De blanco y negro a color
Sección Editorial
- Por: Javier Gutiérrez
- 01 Junio 2026, 02:00
Muchas personas viven convencidas de que la realidad es tal como la perciben. Que lo que piensan, sienten e interpretan es la vida misma. No lo cuestionan. No porque no quieran, sino porque no conocen otra forma de experimentar.
Es como haber crecido viendo televisión en blanco y negro. Para quien nunca ha visto el color, esa imagen es completa. Es suficiente. Es lo único que existe. No hay comparación posible, no hay duda. Así es la realidad.
Algo similar ocurre cuando no hay un trabajo interior. La mente se convierte en el filtro absoluto de la experiencia. Pensamientos, emociones e impulsos aparecen… y automáticamente se asumen como verdad. “Así soy”, “así es la vida”, “esto es lo que hay”.
Pero lo que muchas veces no vemos es que estamos percibiendo desde un estado limitado de conciencia. No porque esté mal, sino porque no ha sido explorado.

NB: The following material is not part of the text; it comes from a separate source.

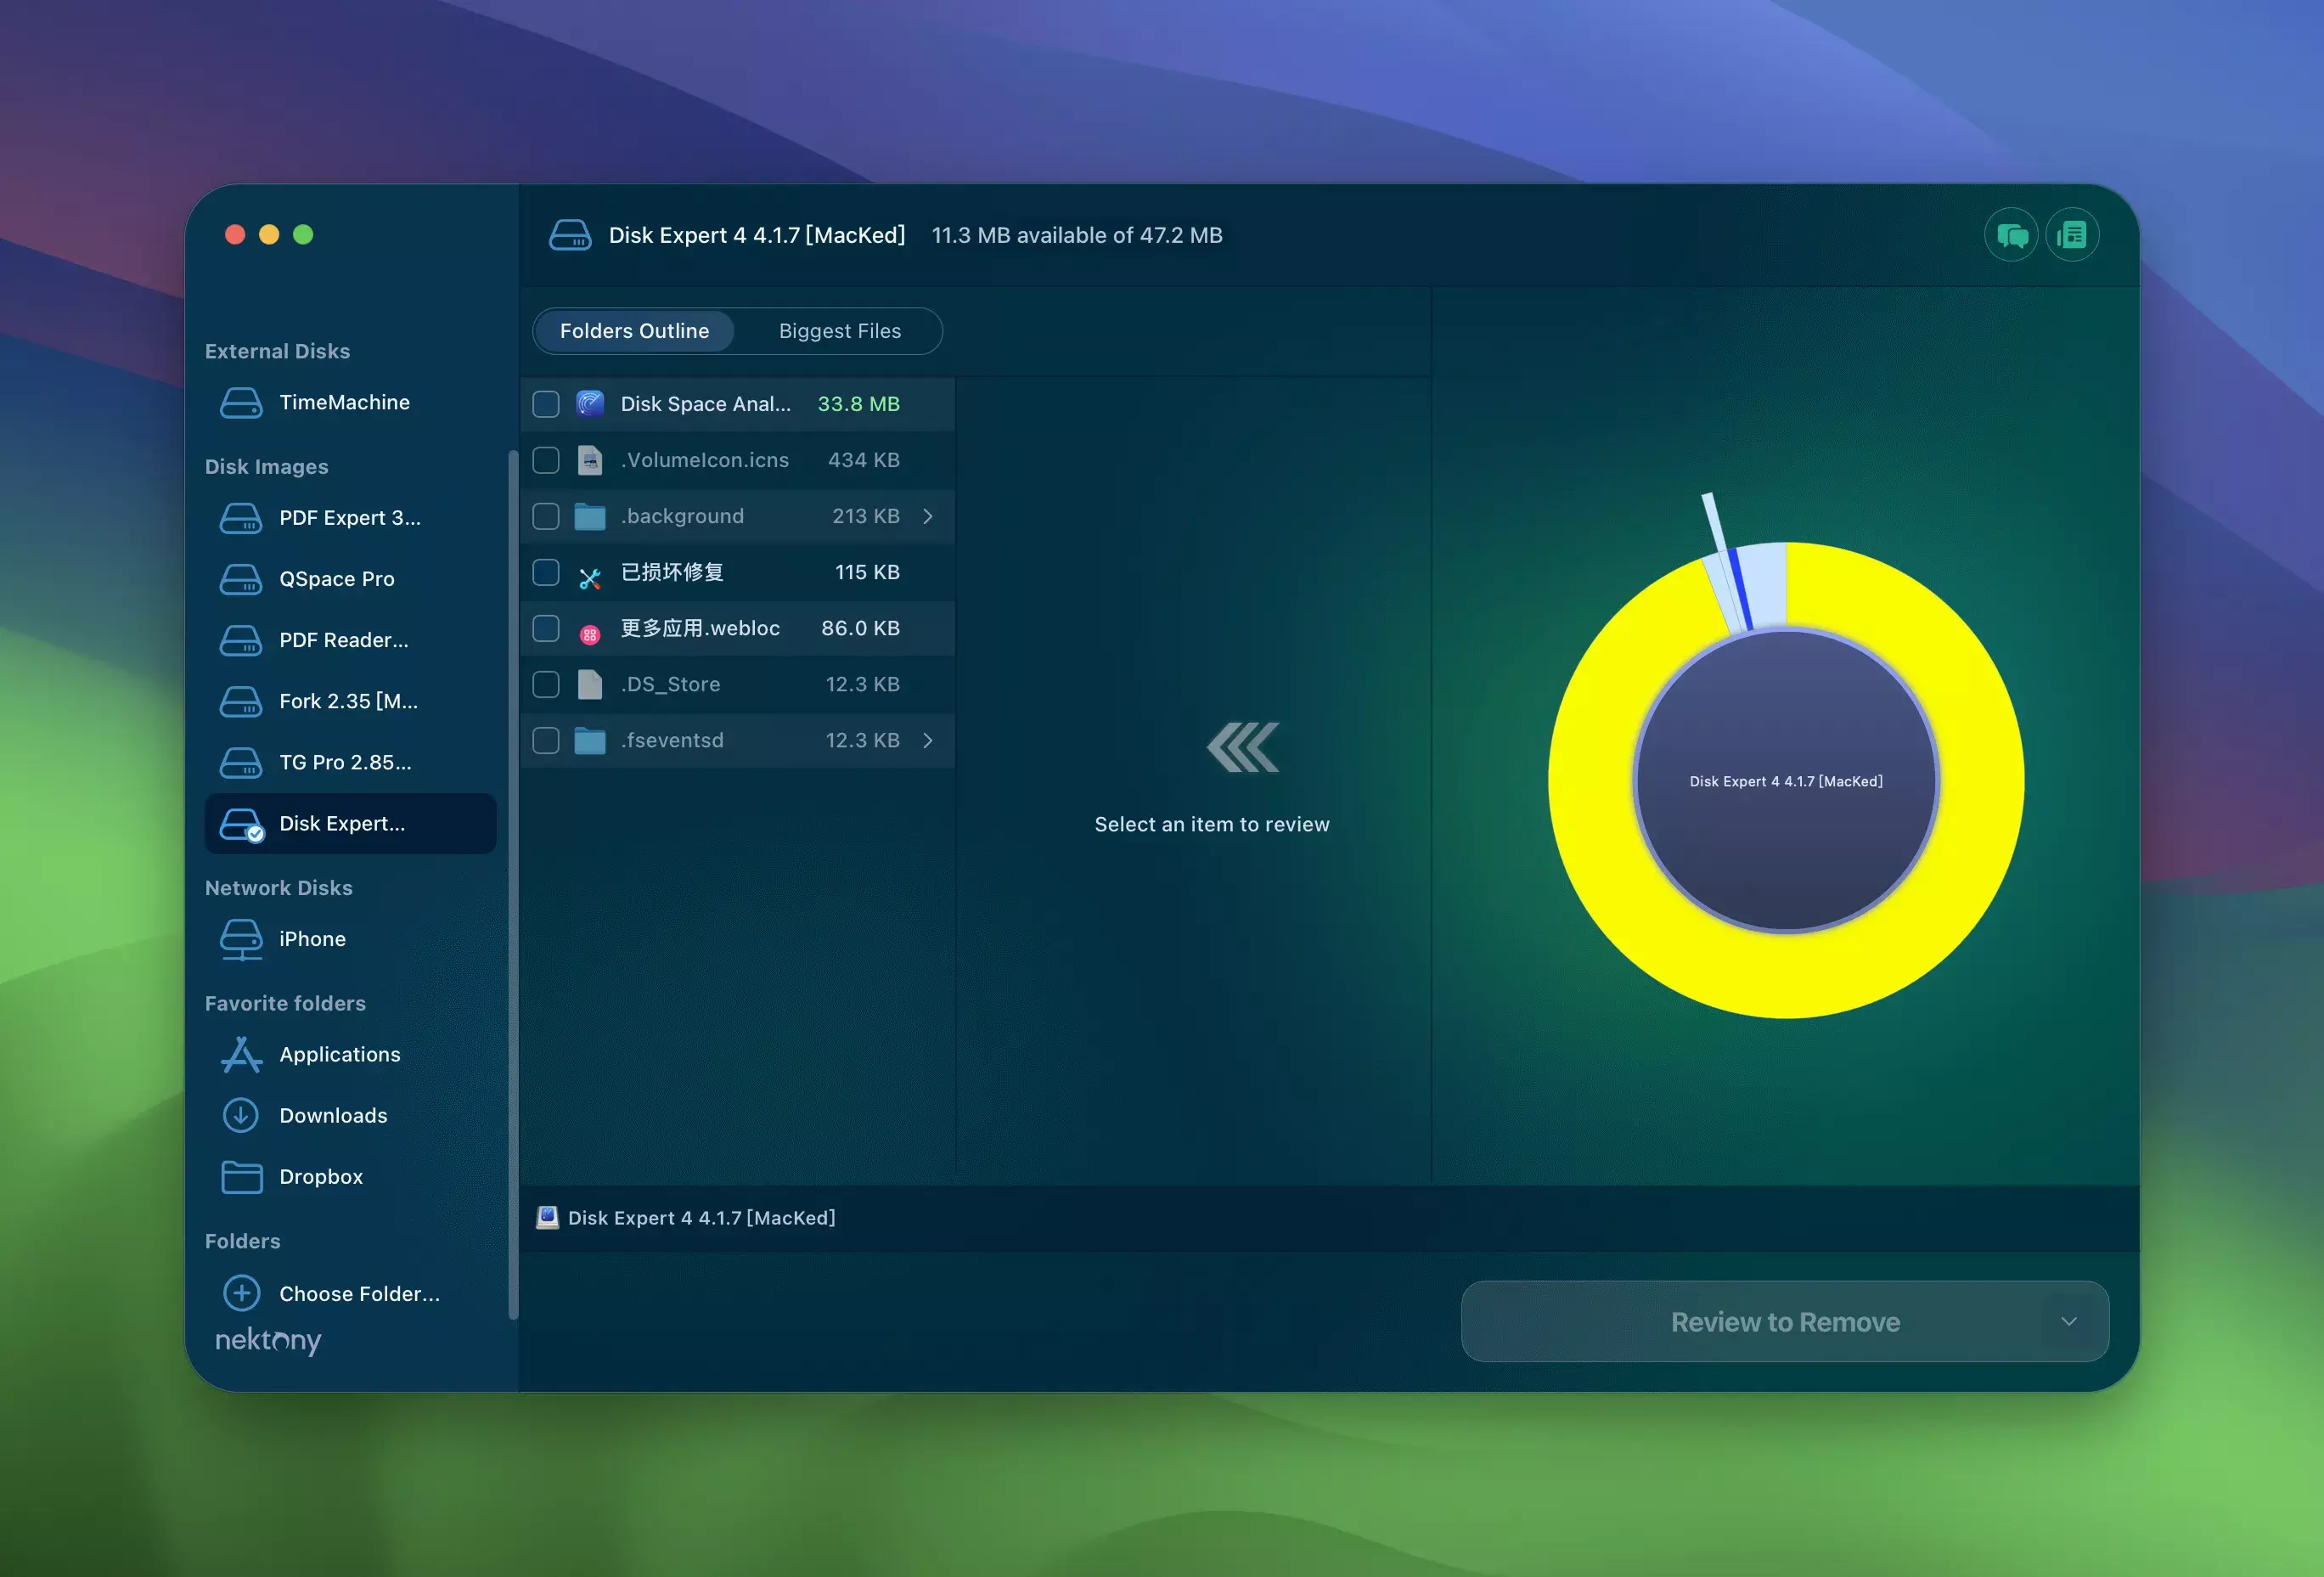Click the news feed icon
Viewport: 2324px width, 1577px height.
(2071, 235)
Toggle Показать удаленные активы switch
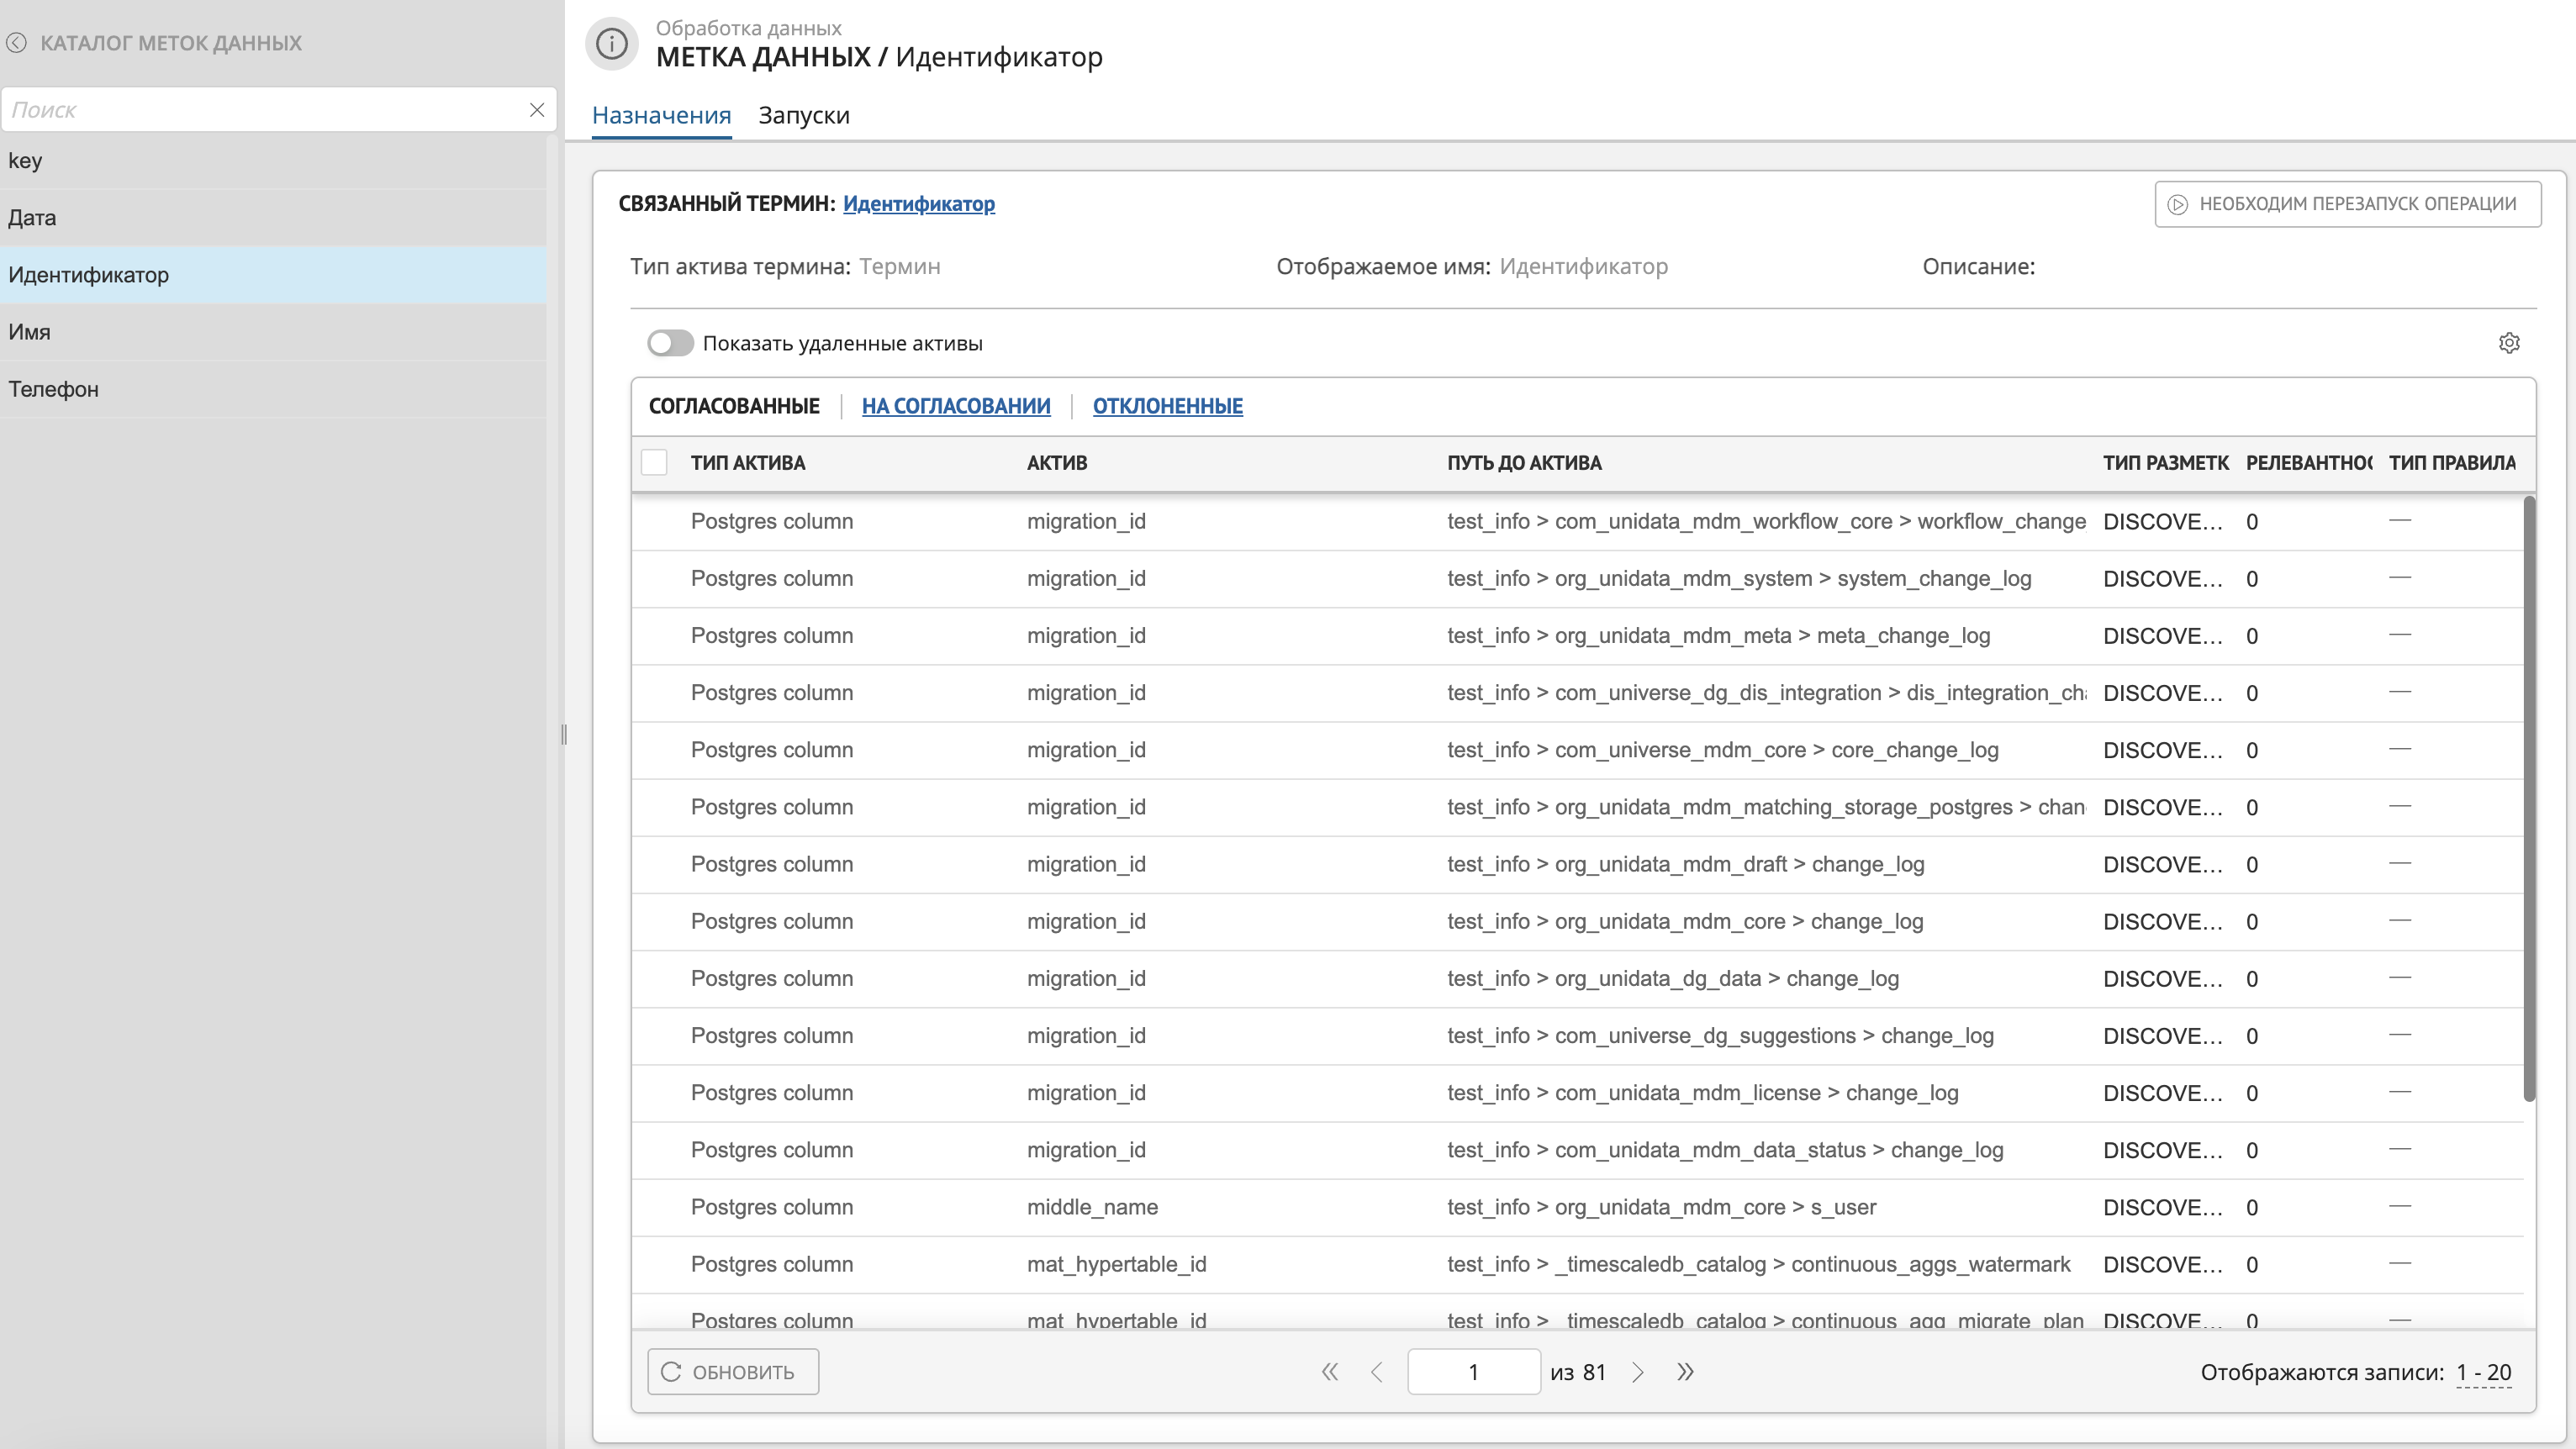 click(x=669, y=343)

Desde la práctica del mindfulness y el enfoque del zen secular, comenzamos a notar algo distinto: que no somos únicamente lo que pensamos. Que una emoción puede sentirse sin definirnos. Que un impulso puede observarse sin obedecerse.
Ese descubrimiento no es inmediato ni espectacular. Es gradual. Sutil. Pero profundamente transformador.
Es como si, poco a poco, la imagen comenzara a cambiar. Donde antes había solo contraste, aparece matiz. Donde todo parecía plano, surge profundidad. No porque la vida haya cambiado, sino porque la forma de experimentarla se ha ampliado.
La práctica no añade algo externo. No se trata de alcanzar un estado especial ni de convertirse en alguien diferente. Se trata de ver con mayor claridad lo que ya está. De soltar la identificación automática con la mente y abrir espacio a una experiencia más directa.
Cuando esto ocurre, la vida se vuelve más habitable. No porque desaparezcan las dificultades, sino porque ya no estamos atrapados completamente en ellas. Hay más espacio, más perspectiva, más libertad.
Tal vez no podamos cambiar todo lo que ocurre afuera. Pero sí podemos transformar profundamente la manera en que lo vivimos. Y entonces, sin necesidad de buscar algo extraordinario, la experiencia se vuelve más rica, más amplia… más viva.
Cómo pasar de blanco y negro a color. Seguimos practicando.